From climate change to evolution, science has had one heck of a time persuading more than a few naysayers to consider the results of that relevant research. Now add one more relatively more dubious hypothesis to the list.
This time, a study conducted in France has determined that whatever parents name their babies will have an effect on how others physically perceive them when they reach adulthood.
In the study, "We Look Like Our Names: The Manifestation of Name Stereotypes in Facial Appearance," published February in the Journal of Personality and Social Psychology, conclusion was reached when scientists asked a test group to examine photos of people they didn't know and try to figure out their names.
The result was that the group had a 40 percent accuracy record in identifying names to face. Mind you, 40 percent isn't exactly a passing mark, but when it comes to selecting from a nearly-infinite array of names out there and matching them with images of total strangers, scientists determined that the results were hardly an exercise of chance.
The experiment's results prompted the team to arrive at a theory: that baby name selection also comes with its own set of baggage bundled up with a slew of societal expectations.
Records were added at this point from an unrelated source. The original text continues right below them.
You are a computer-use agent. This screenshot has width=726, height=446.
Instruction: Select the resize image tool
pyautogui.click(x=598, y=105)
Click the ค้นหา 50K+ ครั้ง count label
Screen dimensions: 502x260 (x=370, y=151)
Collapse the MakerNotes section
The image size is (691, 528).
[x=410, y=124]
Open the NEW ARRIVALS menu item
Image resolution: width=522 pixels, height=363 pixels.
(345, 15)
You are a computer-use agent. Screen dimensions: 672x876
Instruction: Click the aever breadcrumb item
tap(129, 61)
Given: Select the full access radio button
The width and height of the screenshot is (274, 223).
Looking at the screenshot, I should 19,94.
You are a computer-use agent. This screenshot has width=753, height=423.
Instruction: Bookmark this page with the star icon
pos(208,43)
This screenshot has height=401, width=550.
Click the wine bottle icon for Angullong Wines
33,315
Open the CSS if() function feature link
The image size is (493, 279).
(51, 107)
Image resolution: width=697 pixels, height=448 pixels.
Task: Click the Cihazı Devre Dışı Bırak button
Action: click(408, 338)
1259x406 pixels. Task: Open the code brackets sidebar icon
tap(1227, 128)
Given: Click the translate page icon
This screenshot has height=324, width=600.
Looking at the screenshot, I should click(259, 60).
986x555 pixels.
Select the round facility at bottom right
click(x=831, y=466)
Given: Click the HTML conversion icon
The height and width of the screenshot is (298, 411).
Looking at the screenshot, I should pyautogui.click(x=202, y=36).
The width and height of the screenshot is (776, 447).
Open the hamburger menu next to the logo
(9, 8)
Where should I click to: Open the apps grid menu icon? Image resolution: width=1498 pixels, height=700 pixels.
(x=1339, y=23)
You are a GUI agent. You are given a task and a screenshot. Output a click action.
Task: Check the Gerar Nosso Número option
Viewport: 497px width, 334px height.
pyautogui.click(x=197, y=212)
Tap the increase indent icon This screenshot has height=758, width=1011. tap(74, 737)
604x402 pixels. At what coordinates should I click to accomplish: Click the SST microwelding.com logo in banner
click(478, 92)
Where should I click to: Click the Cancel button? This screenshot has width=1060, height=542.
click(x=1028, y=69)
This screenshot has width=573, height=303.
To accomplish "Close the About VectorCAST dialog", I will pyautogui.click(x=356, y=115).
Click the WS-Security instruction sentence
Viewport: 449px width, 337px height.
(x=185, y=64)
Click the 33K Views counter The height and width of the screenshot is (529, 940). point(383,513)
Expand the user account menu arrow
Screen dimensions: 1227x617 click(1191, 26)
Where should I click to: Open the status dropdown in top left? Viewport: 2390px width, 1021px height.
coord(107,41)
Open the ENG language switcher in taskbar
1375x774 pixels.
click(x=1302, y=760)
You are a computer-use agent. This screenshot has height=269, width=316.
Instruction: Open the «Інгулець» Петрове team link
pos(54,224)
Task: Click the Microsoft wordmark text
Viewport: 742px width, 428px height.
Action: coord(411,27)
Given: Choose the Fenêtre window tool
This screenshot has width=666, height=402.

They assumed that kids take in a myriad of unspoken social codes and adjust by altering their appearances, behaviors and even their personality. One clue to this theory was that the test group used hairstyles as part of their criteria in the name-and-face-matching exercise.
So researchers went a step further to prove that theory by asking participants to use images and names of Israeli citizens. When the results were much lower than the 40-percent performance level of the previous experiment, scientists concluded that they simply operated on chance, taking societal norms out of the equation.
The French endeavor was not the first time such an experiment has taken place. Previous studies have covered similar ground, particularly research investigating what is now known as the Dorian Gray effect - a term given to the charismatic character in Oscar Wilde's The Picture of Dorian Grey. In one previous study, researchers cited examples such as those named Bob would have a more amiable appearance that someone named Tim. Additionally, they concluded fellows dubbed Winston would come across as downers and women named Mary would be perceived as highly moralistic.